Bless 'Em All
DESCRIPTION: Verses can be on any subject, though usually military and often obscene. Many units had their own versions. The conclusion, either "Bless 'em all" or "Fuck 'em all," is diagnostic
AUTHOR: F. Godfrey?
EARLIEST DATE: 1916
KEYWORDS: soldier war technology bawdy flying
FOUND IN: Britain(England) US(SW) Canada
REFERENCES (5 citations):
Cray-EroticMuse, pp. 386-391, "Fuck 'Em All" (3 texts plus floating stanzas, 1 tune)
Hopkins-SongsFromTheFrontAndRead, pp. 105-106, "Bless 'Em All" (1 text, 1 tune); p. 107, "Bless 'Em All -- Corvettes" (1 verse); p. 107, "Bless 'Em All -- Lancasters" (1 verse); p. 108, "Bless 'Em All -- Wellingtons" (1 verse)
Tawney-GreyFunnelLines-RoyalNavy, p. 107, "Sod 'em All" (1 text, tune referenced -- a version whih uses only the chorus portion, not the verse)
DT, BLSSALL1* BLSSALL2* BLSSALL3* BLSSALL4* BLSSALL5* BLSSALL6* BLSSALL7* BLSSALL8* BLSSALL9* BLSSAL10*
ADDITIONAL: Reginald Nettel, _Seven Centuries of Popular Song_, Phoenix House, 1956, p. 232, "(no title)" (1 short text)

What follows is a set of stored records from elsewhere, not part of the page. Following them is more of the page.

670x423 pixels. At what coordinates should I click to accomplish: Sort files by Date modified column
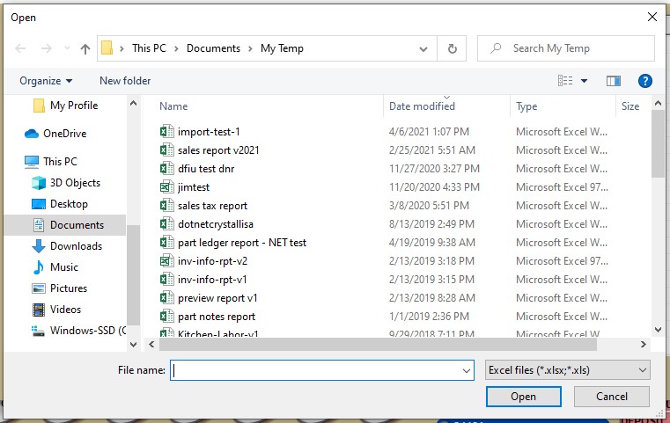[x=423, y=106]
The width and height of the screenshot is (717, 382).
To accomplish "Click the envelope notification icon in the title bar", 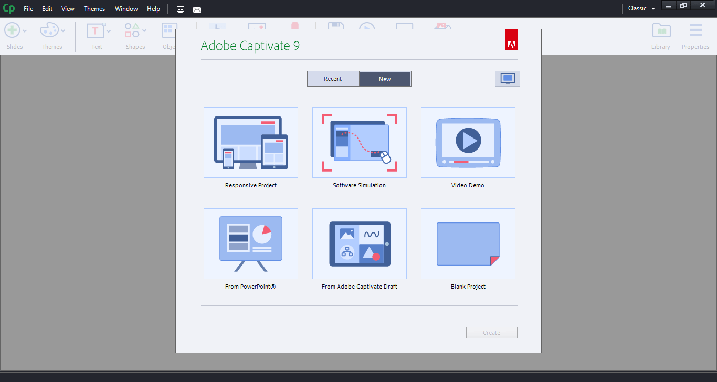I will click(197, 9).
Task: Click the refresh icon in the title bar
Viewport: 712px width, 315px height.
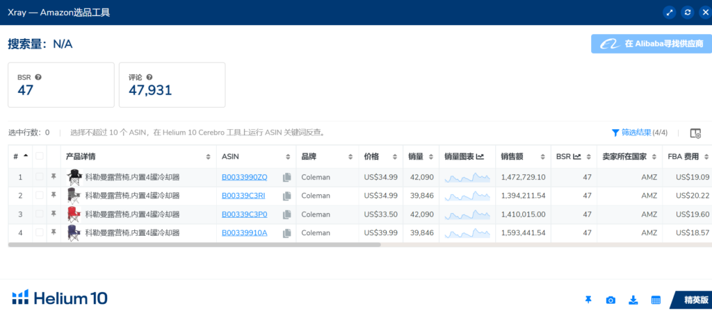Action: click(x=688, y=12)
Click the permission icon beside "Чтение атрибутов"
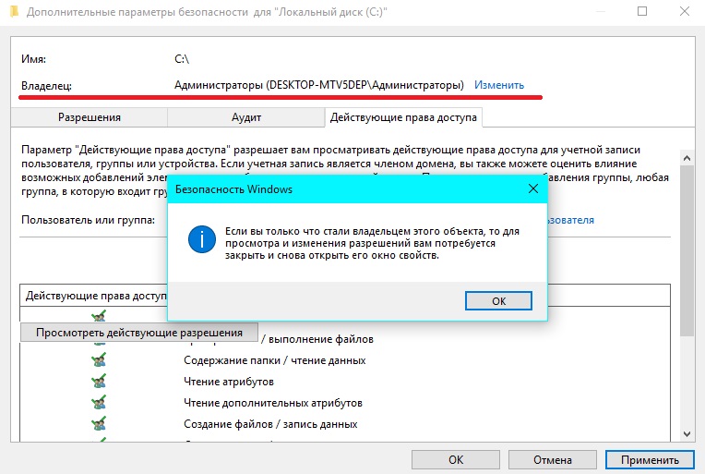Image resolution: width=705 pixels, height=474 pixels. click(99, 382)
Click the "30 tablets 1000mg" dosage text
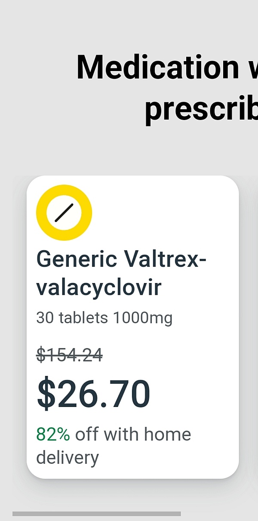This screenshot has height=521, width=258. click(104, 318)
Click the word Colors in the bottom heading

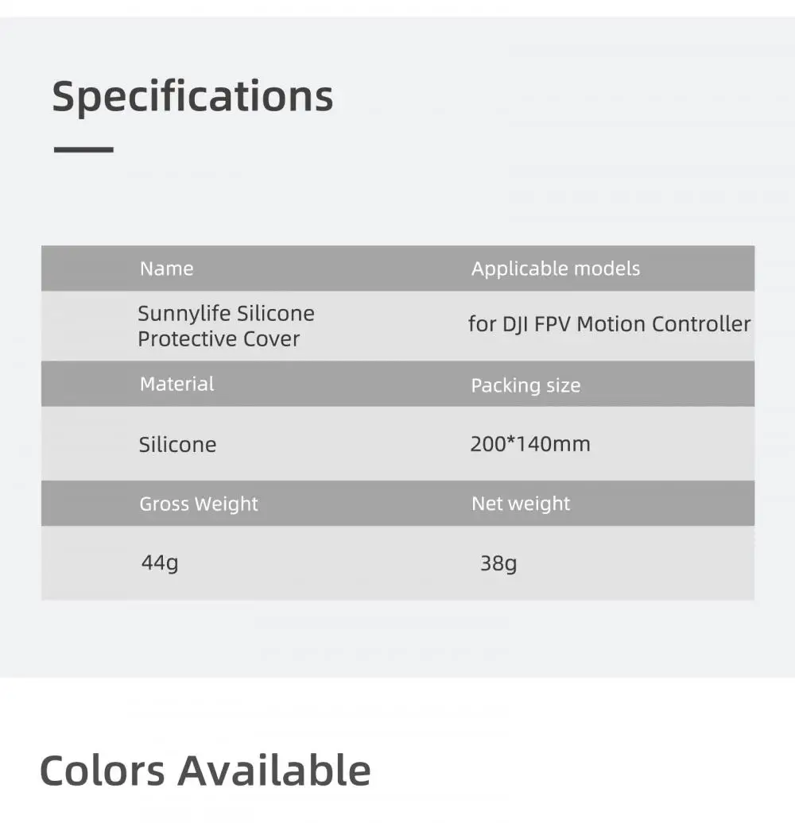pyautogui.click(x=103, y=771)
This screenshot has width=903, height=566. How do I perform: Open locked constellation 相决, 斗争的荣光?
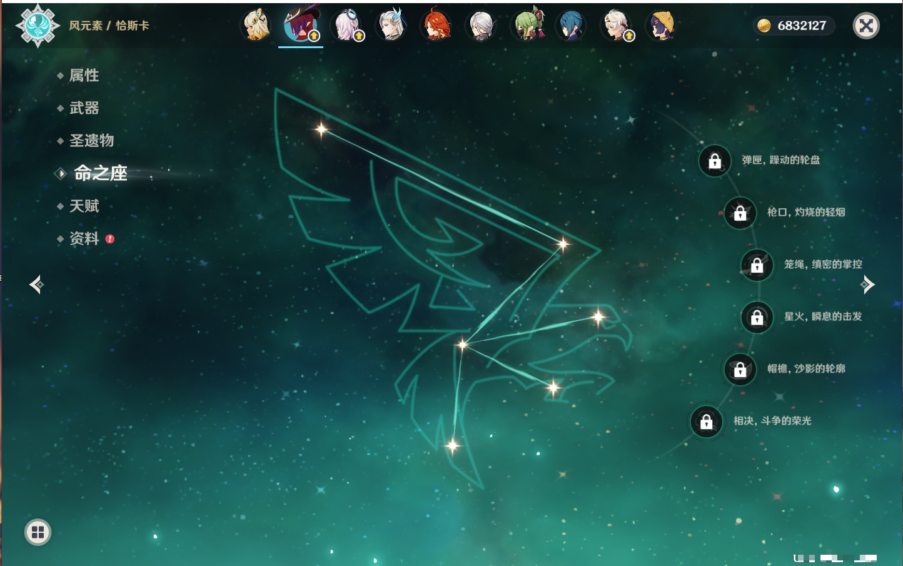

HMS Exeter Song (File: Tawn066)
NOTES [155 words]: Ed Cray notes, "It was a poor unit during the Second World War that didn't have at least one version of this classic...." It probably originated in World War I, and has been credited to "F. Godbey." A copyright version appeared in 1940; this is probably the cleanest version that has ever existed. Curiously, it is not attributed to Godfrey/Godbey; the copyright in Hopkins-SongsFromTheFrontAndRead lists wordy and music by Jimmy Hughes, Frank Lake, and Al Stillman.
It is not immediately evident which of the two basic titles ("Bless" or "Fuck") is more common.
Many different services apparently had their own versions, as shown by the texts in Hopkins. Often these weapons systems have their own songs as well. E.g., for the Lancaster bomber, see "Flying Fortresses." For the corvettes, which were just as uncomfortable as the song implies, see "Beneath the Barber Pole."